You are viewing a plain text version of this content. The canonical link for it is here.
Posted to issues@hbase.apache.org by "Raymond Liu (JIRA)" <ji...@apache.org> on 2013/02/27 09:13:14 UTC

[jira] [Commented] (HBASE-4433) avoid extra next (potentially a seek) if done with column/row

    [ https://issues.apache.org/jira/browse/HBASE-4433?page=com.atlassian.jira.plugin.system.issuetabpanels:comment-tabpanel&focusedCommentId=13588107#comment-13588107 ] 

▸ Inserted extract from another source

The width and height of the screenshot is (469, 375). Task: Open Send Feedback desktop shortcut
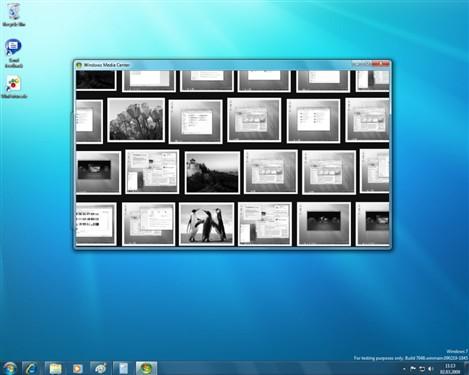(13, 53)
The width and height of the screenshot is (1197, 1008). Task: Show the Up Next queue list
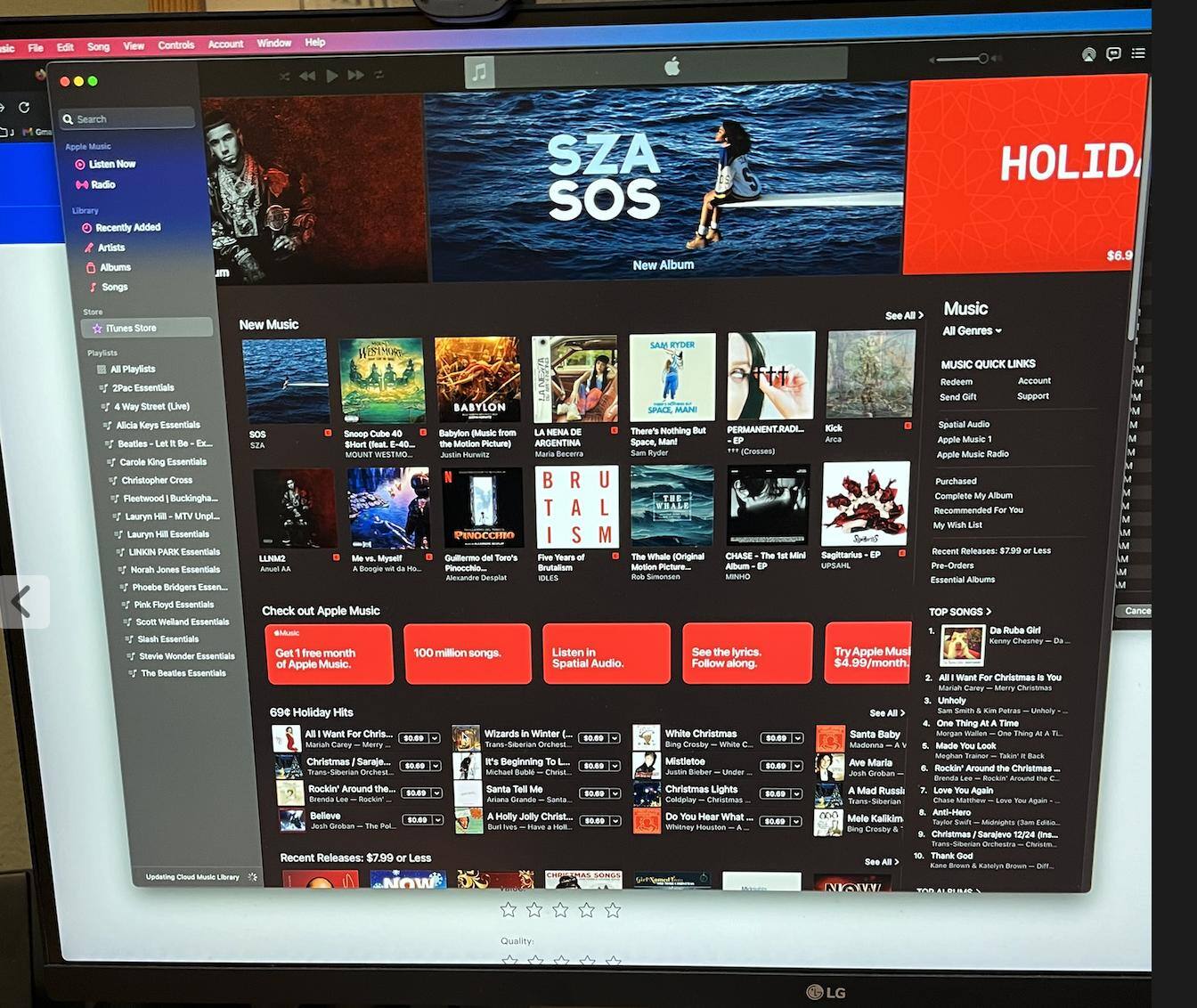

Raymond Liu commented on HBASE-4433:
------------------------------------

I got a issue here related to this one. For a table which do not have multiple version for it's row. each row only got a single version. thus, a next operation will read in the next column's keyvalue and match the next column without a seek operation. In this case, this next() operation is actually save the time and improve the performance. With a 200G table to scan in my test, next instead of seek with be 30% faster. say 190s v.s. 250s.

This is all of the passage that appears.